**Assigned task**
Scan the entries below for the word "resolution" and copy every line where it turns up.

________________________

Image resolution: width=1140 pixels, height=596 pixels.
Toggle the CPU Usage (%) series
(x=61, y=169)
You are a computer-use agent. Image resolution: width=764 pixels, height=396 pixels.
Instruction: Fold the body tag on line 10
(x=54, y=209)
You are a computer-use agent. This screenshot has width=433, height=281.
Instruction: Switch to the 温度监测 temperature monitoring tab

________________________

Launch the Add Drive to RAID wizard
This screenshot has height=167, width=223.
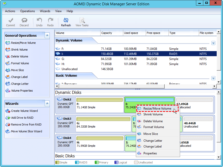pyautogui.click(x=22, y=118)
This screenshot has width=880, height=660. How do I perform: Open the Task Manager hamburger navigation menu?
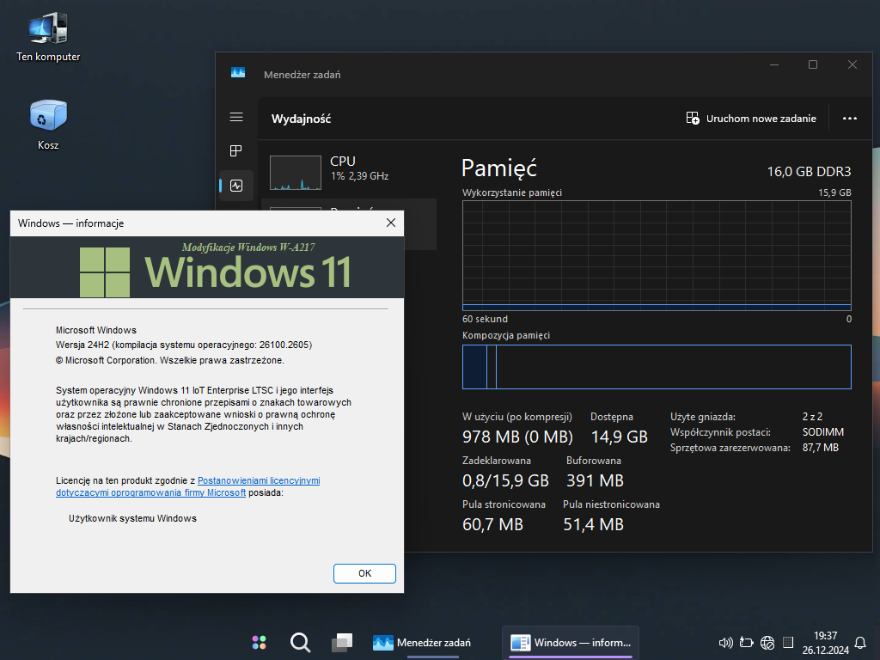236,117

________________________

**Written response**
Image resolution: width=1140 pixels, height=596 pixels.
You are a computer-use agent. Image resolution: width=764 pixels, height=396 pixels.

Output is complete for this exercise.